[A block of data]
######
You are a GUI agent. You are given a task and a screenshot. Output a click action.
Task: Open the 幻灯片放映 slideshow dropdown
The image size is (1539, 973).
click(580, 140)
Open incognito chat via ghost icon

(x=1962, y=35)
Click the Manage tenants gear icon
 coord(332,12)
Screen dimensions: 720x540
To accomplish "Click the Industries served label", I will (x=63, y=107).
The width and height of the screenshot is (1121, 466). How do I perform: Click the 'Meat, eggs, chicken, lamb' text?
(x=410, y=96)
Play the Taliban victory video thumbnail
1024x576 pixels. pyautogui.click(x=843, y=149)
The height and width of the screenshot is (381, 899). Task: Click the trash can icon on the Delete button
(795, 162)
######
◆ Objective ◆
Reproduce each of the entries above verbatim, keeping every character and line as it appears.

◆ Result of the exercise ◆
You are a GUI agent. You are given a task and a screenshot. Output a click action.
Task: Open the 幻灯片放映 slideshow dropdown
The image size is (1539, 973).
click(580, 140)
Open incognito chat via ghost icon

(x=1962, y=35)
Click the Manage tenants gear icon
 coord(332,12)
Screen dimensions: 720x540
To accomplish "Click the Industries served label", I will (x=63, y=107).
The width and height of the screenshot is (1121, 466). How do I perform: Click the 'Meat, eggs, chicken, lamb' text?
(x=410, y=96)
Play the Taliban victory video thumbnail
1024x576 pixels. pyautogui.click(x=843, y=149)
The height and width of the screenshot is (381, 899). Task: Click the trash can icon on the Delete button
(795, 162)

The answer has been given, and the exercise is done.